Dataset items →

▼

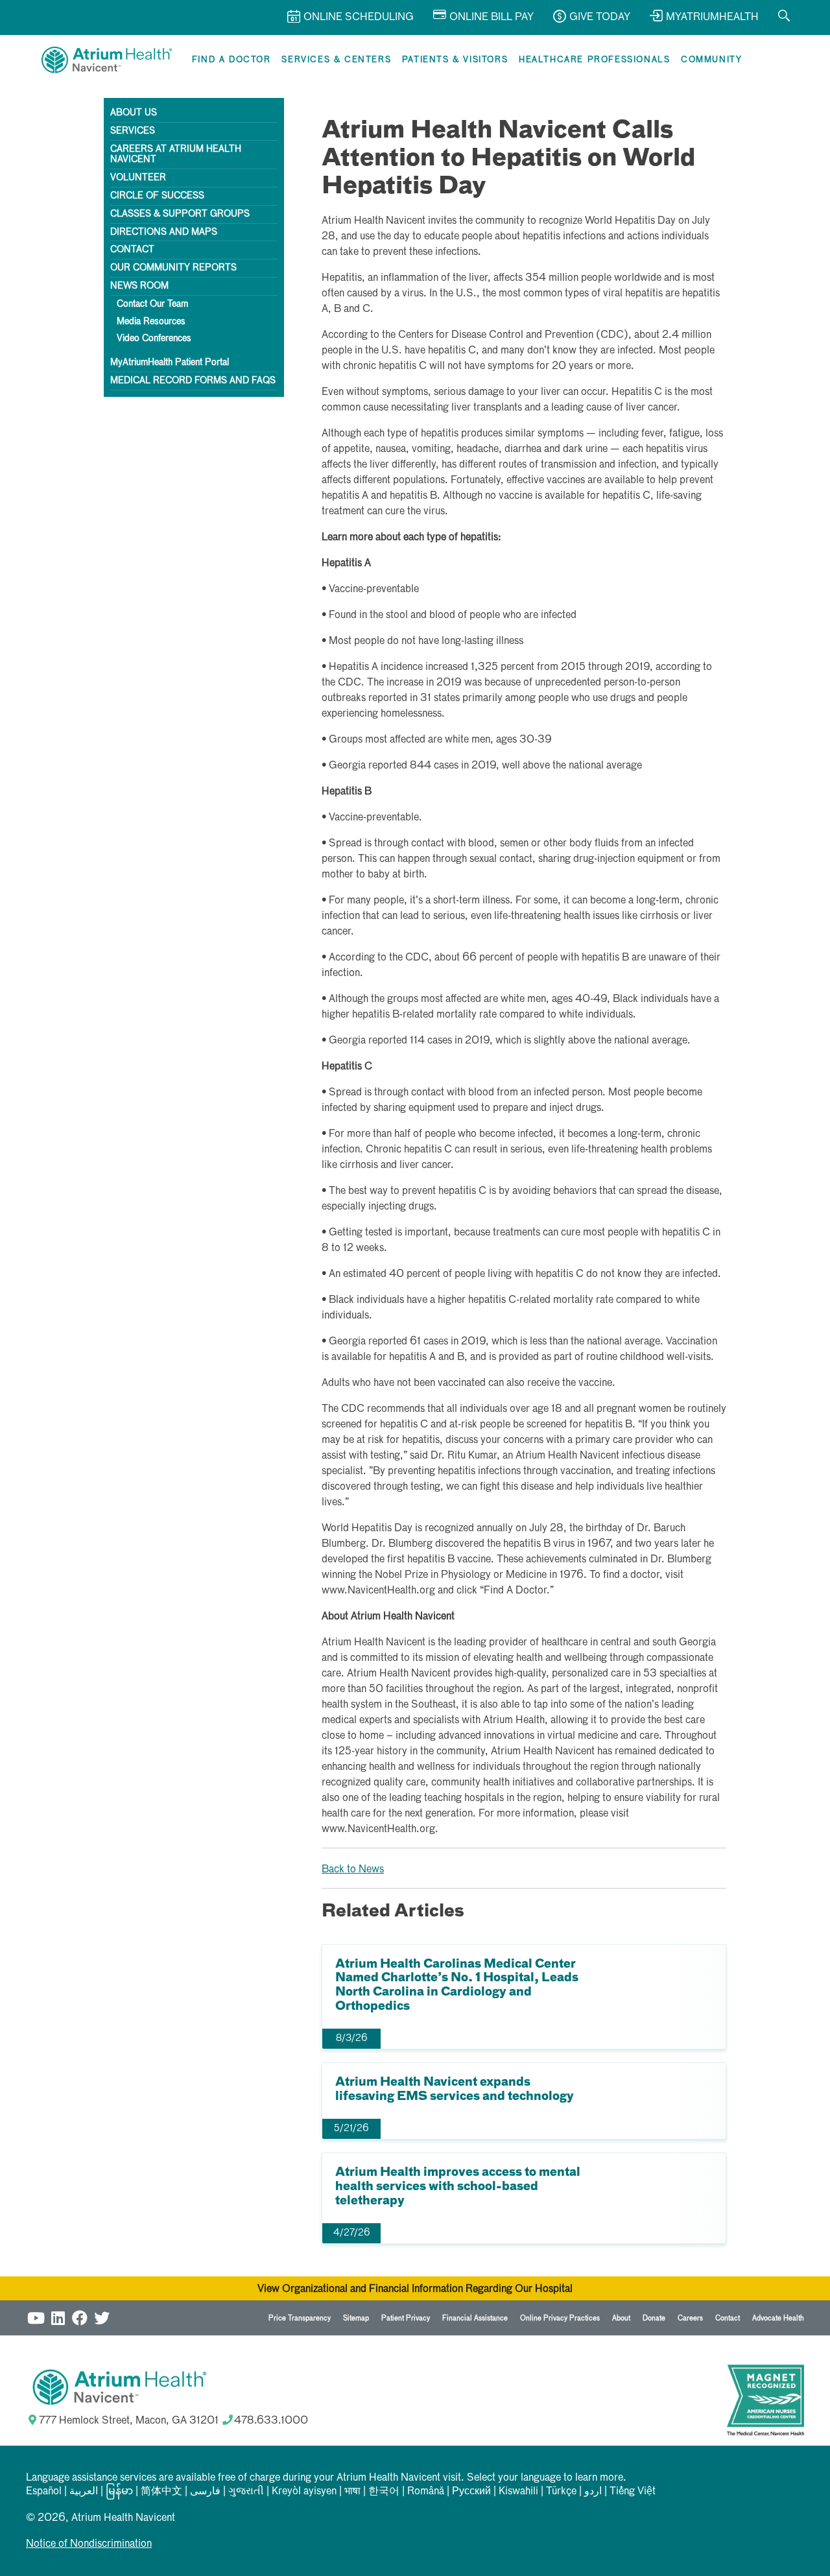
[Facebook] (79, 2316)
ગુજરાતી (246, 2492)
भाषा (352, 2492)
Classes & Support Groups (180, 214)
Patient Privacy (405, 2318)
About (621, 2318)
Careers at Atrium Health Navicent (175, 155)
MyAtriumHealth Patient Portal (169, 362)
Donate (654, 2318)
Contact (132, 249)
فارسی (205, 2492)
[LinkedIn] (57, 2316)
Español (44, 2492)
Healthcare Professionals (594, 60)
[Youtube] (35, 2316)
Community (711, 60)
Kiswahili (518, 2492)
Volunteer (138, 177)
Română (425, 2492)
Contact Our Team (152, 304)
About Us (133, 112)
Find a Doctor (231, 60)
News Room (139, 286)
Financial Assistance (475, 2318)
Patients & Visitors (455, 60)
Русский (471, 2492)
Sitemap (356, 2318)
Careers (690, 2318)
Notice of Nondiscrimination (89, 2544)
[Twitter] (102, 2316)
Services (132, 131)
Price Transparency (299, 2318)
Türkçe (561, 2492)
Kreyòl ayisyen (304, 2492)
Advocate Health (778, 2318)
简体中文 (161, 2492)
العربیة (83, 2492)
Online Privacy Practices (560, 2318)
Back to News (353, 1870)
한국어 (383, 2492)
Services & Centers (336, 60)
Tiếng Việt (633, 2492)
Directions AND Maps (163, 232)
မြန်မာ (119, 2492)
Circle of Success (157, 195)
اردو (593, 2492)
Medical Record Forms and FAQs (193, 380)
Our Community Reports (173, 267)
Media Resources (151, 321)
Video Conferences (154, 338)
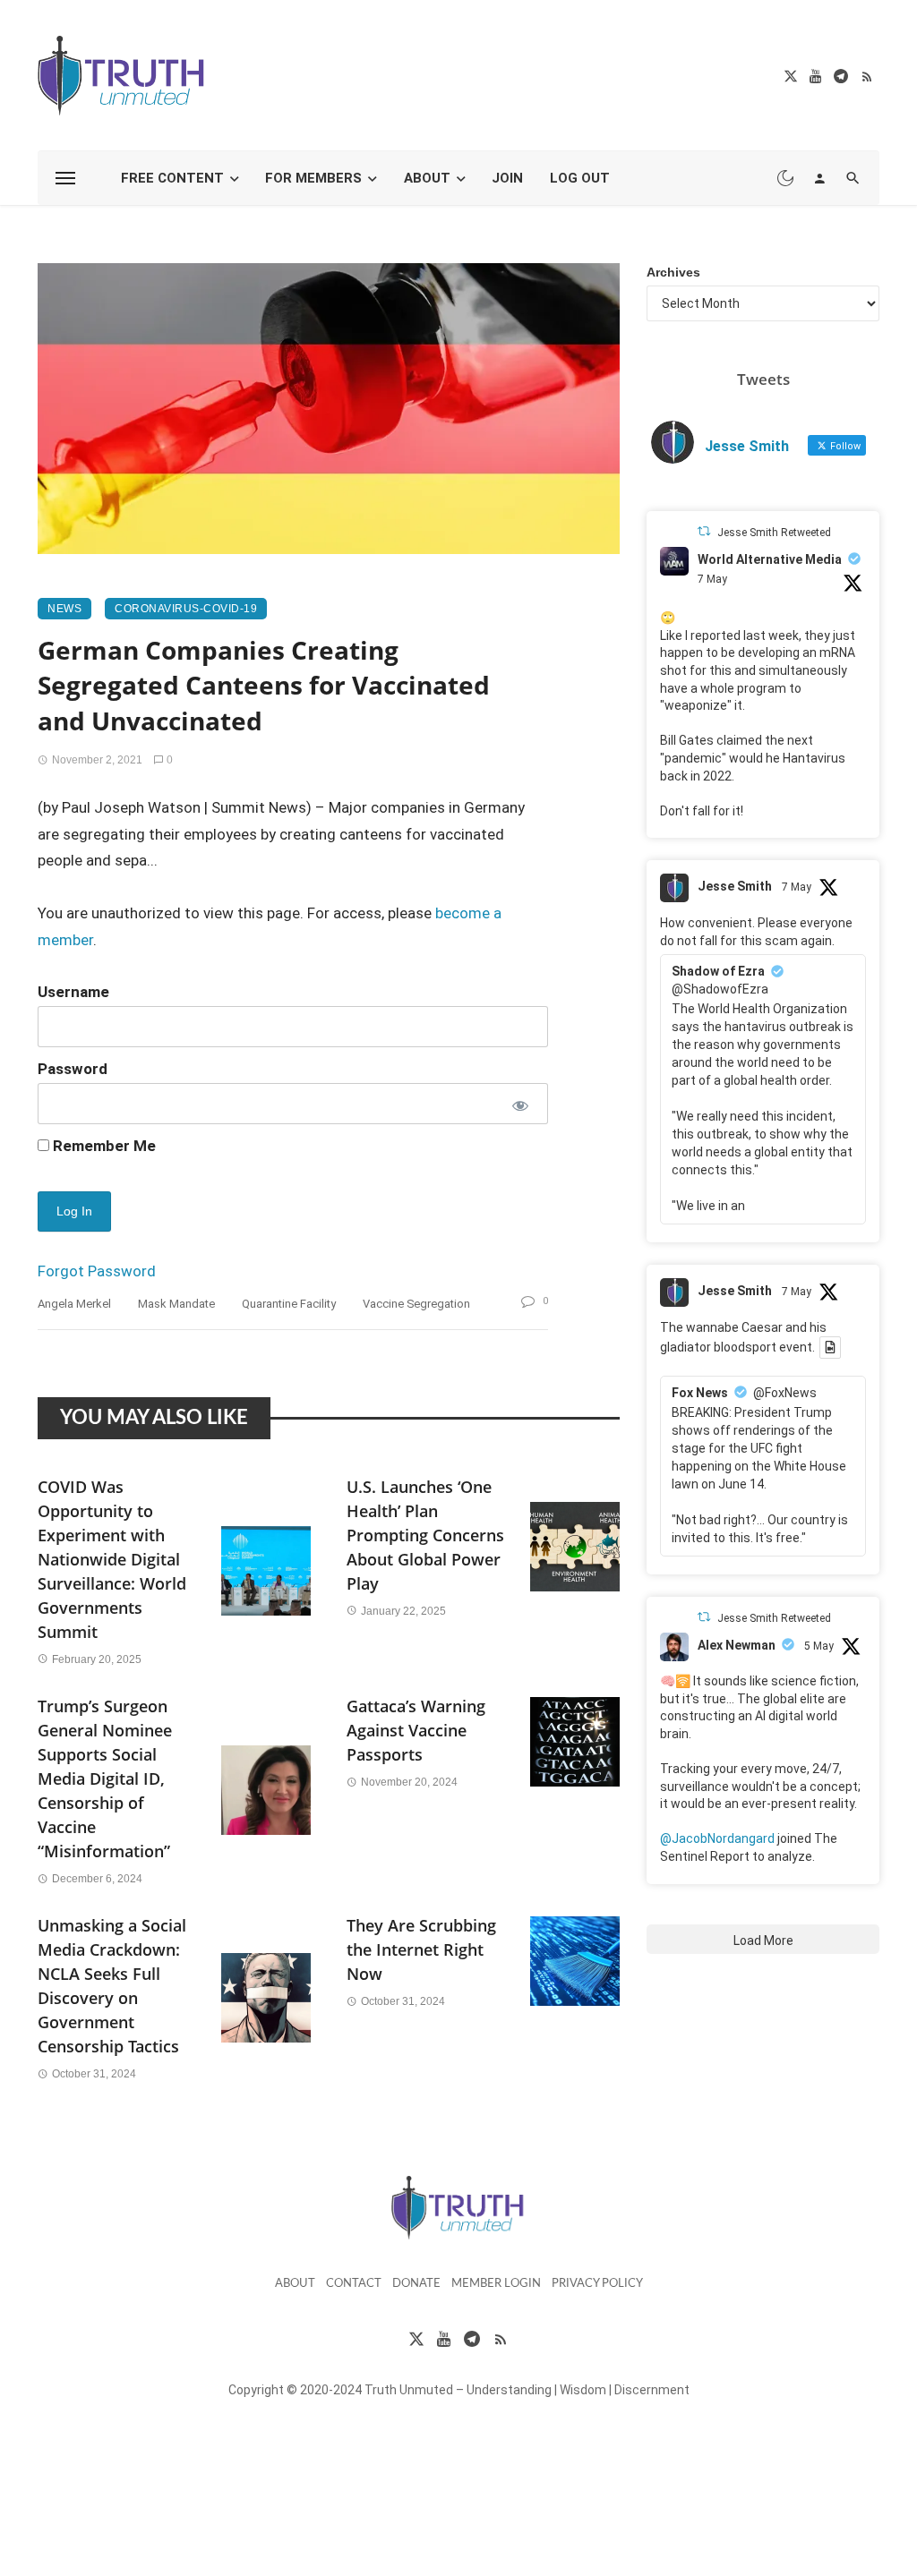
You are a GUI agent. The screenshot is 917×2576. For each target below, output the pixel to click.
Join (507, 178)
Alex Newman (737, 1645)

▲
▼

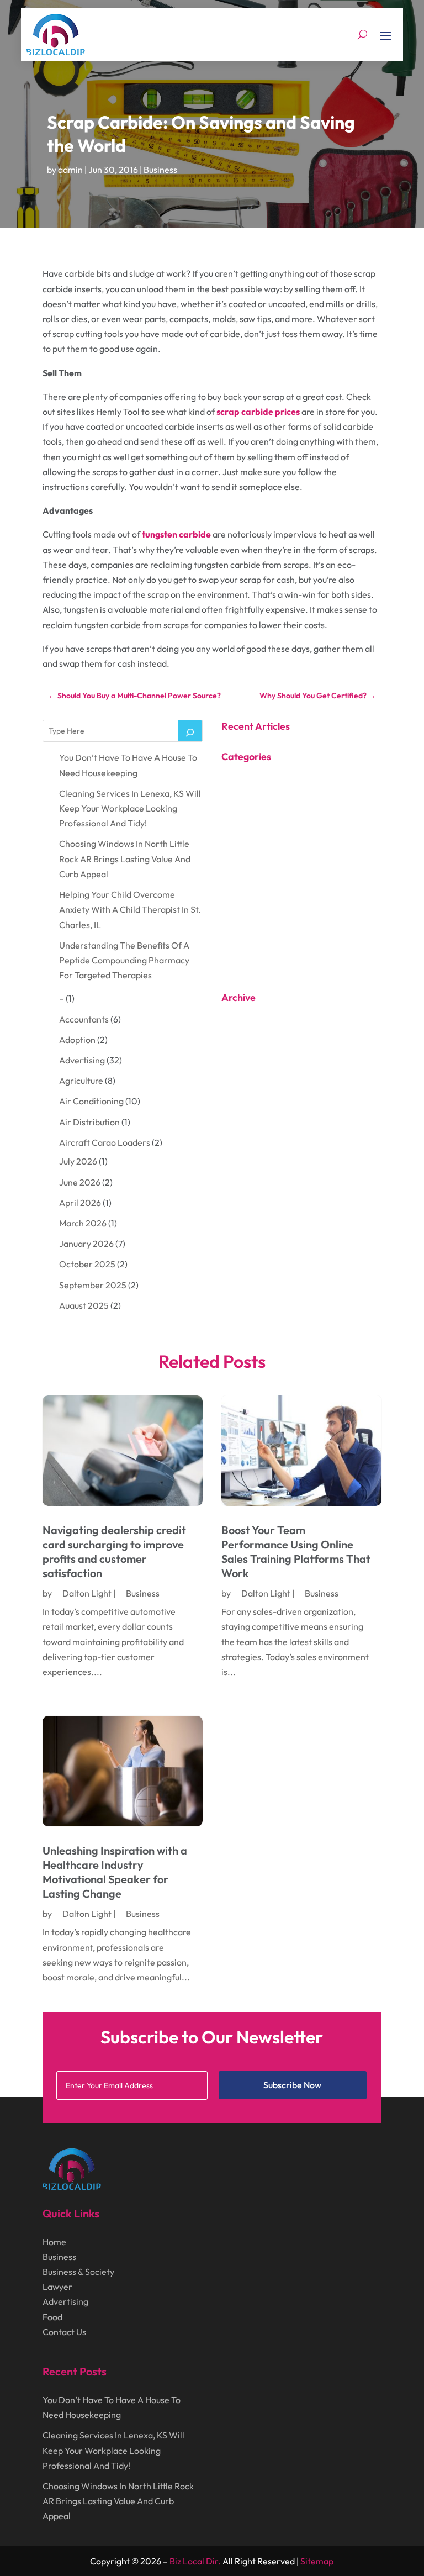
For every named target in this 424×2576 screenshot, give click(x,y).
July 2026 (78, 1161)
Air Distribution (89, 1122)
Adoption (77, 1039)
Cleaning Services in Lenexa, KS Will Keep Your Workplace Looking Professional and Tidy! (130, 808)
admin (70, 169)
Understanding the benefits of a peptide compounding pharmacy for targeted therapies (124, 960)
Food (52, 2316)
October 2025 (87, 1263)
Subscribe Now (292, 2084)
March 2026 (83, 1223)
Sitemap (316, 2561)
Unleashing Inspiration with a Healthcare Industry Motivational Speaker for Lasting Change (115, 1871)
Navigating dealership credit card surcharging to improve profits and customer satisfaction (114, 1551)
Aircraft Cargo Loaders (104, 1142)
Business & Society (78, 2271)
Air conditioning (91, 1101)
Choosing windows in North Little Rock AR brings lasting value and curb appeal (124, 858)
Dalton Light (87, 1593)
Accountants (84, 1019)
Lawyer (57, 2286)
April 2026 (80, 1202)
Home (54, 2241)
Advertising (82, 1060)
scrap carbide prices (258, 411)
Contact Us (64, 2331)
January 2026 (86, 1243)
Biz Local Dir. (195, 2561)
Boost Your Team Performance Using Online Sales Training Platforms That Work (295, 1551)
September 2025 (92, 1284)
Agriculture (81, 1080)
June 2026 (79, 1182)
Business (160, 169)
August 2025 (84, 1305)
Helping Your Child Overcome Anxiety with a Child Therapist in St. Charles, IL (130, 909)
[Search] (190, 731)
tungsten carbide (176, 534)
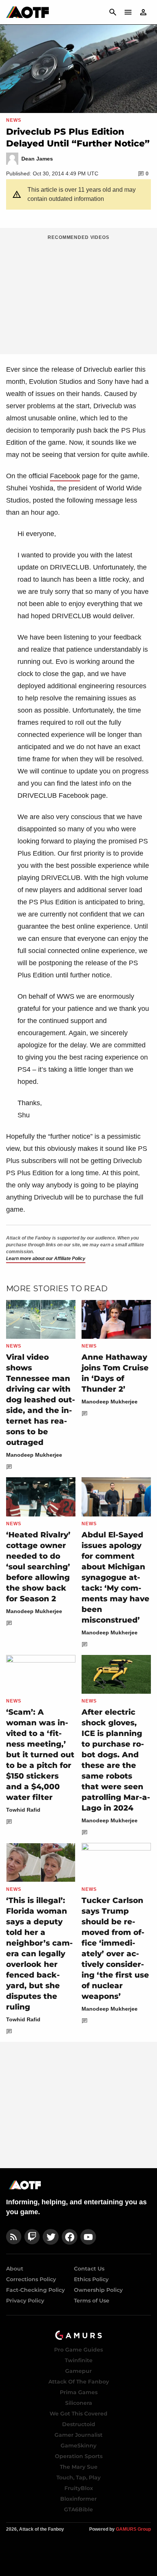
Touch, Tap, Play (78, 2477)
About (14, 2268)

▲

TASK ITEM →
Reproduce the lines of the entries above from the one with "[Facebook] (79, 2316)" to the one with "Contact Our Team (152, 304)", both included, exactly and without any other line.

YOUR RESPONSE →
[Facebook] (79, 2316)
ગુજરાતી (246, 2492)
भाषा (352, 2492)
Classes & Support Groups (180, 214)
Patient Privacy (405, 2318)
About (621, 2318)
Careers at Atrium Health Navicent (175, 155)
MyAtriumHealth Patient Portal (169, 362)
Donate (654, 2318)
Contact (132, 249)
فارسی (205, 2492)
[LinkedIn] (57, 2316)
Español (44, 2492)
Healthcare Professionals (594, 60)
[Youtube] (35, 2316)
Community (711, 60)
Kiswahili (518, 2492)
Volunteer (138, 177)
Română (425, 2492)
Contact Our Team (152, 304)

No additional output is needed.